Ce soir-là, après avoir célébré la signature d’un partenariat avec une marque de golf place Saint-Pierre, le jeune sportif remonte le Pont-Neuf avec un ami photographe originaire de Nice. Sur le trajet, une altercation éclate avec un sans-abri. « Un sans-abri m’a insulté. Mon ami a poursuivi son chemin mais moi, j’ai demandé des explications. Puis j’ai reçu un coup de laisse en métal », raconte Antoine. L’homme l’attaque ensuite avec un tesson de bouteille : « J’ai été touché à côté de l’oreille ». Alors qu’il tente de contenir l’hémorragie, deux adolescents croisent sa route. « J’ai demandé de l’aide. Ils ont fait tout le contraire ! » L’un d’eux lui porte une balayette avant de le frapper au sol, tandis que son ami l’empêche de partir. L’expertise médicale et les rapports de police attribuent au mineur 60 % des lésions subies. Le médecin légiste prescrit trois jours d’ITT.
La scène prend fin avec l’intervention de la police nationale. Trois individus sont interpellés. Le sans-abri, déjà connu de la justice, est condamné dès le lendemain de sa garde à vue à 18 mois de prison. Le mineur est jugé en février 2026.

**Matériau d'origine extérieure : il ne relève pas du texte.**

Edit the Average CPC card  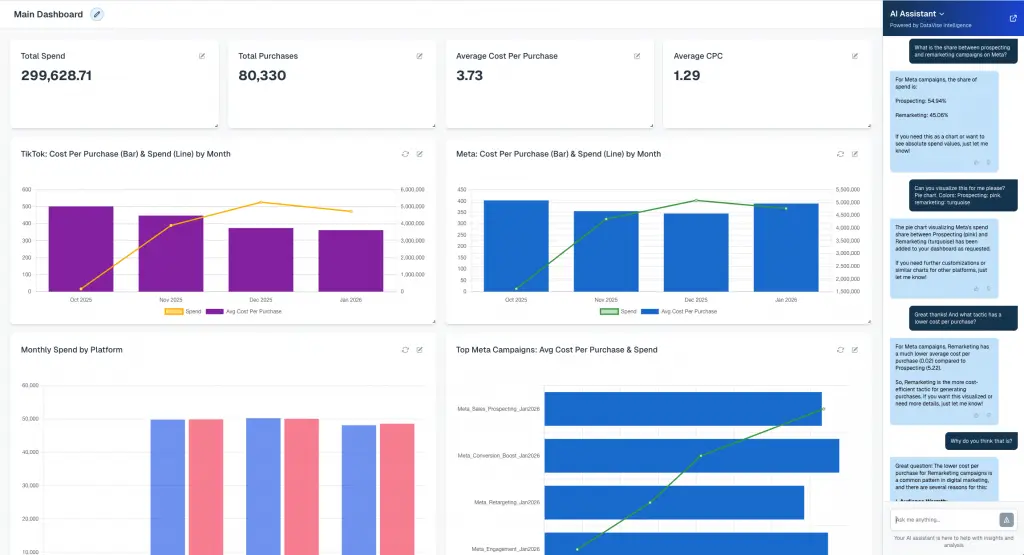click(855, 56)
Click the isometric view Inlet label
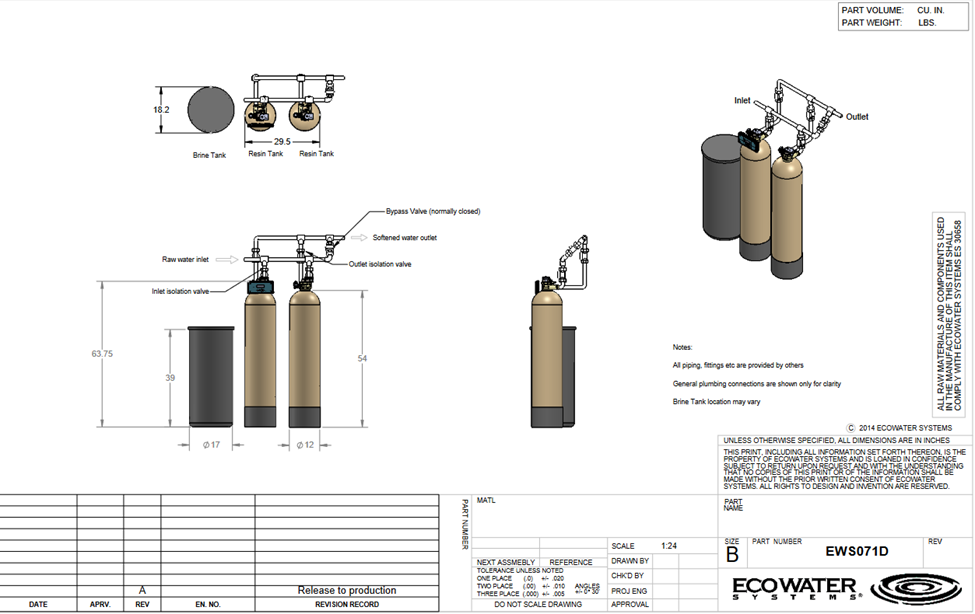Viewport: 975px width, 614px height. pos(742,100)
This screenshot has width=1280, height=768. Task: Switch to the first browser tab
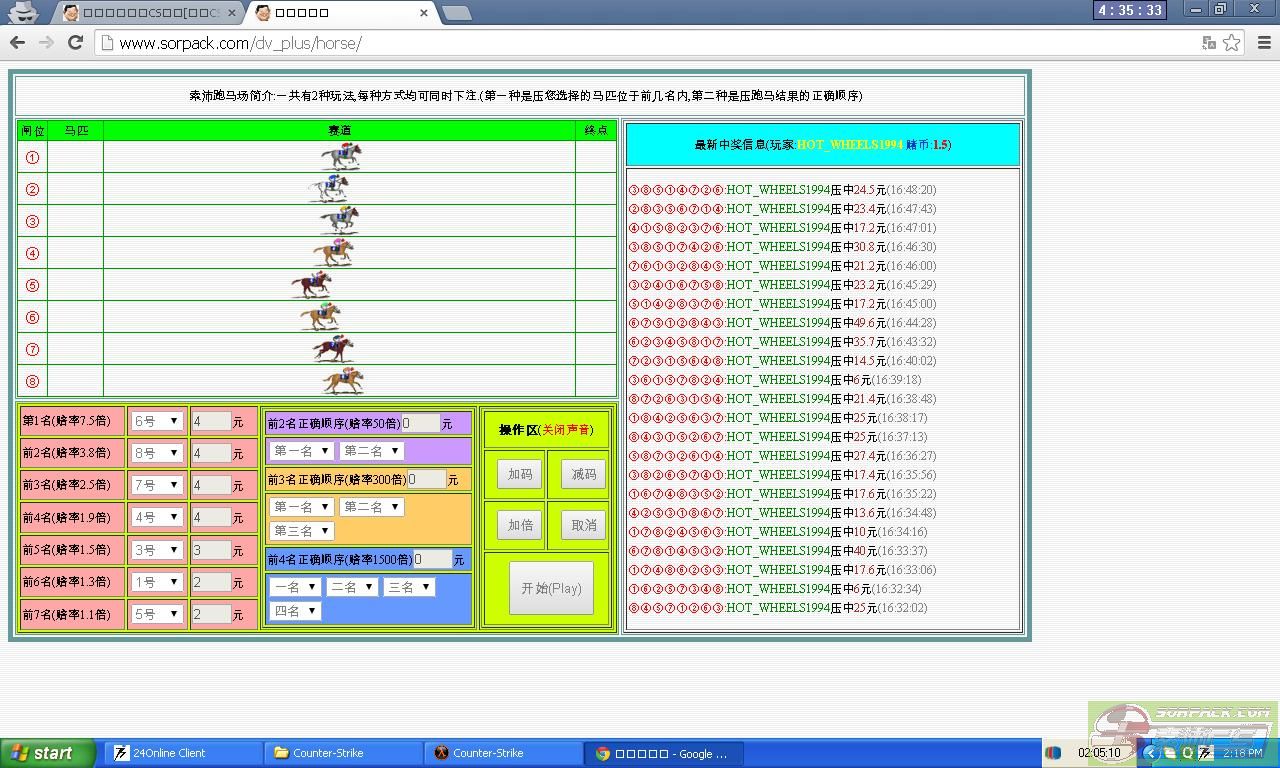pyautogui.click(x=150, y=13)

Le tribunal prononce finalement un stage de citoyenneté à son encontre, en raison de l’absence d’antécédents judiciaires et des dispositions liées à son âge. Une décision qui suscite l’incompréhension de la victime. « Comment peut-on s’en sortir après un tel acharnement ? », interroge Antoine. « Le mineur de 16 ans qui m’a démoli a seulement été condamné à un stage de citoyenneté. J’ai encore mal partout. (…) Et lui, il va pouvoir recommencer en se sentant protégé par la loi ». Son avocate, Me Stéphanie Boscari, déplore également les réquisitions du parquet : « Quand on voit les images, c’est incompréhensible. Mon client n’a même pas eu d’indemnisation ». Depuis l’agression, l’étudiant affirme avoir dû abandonner le golf.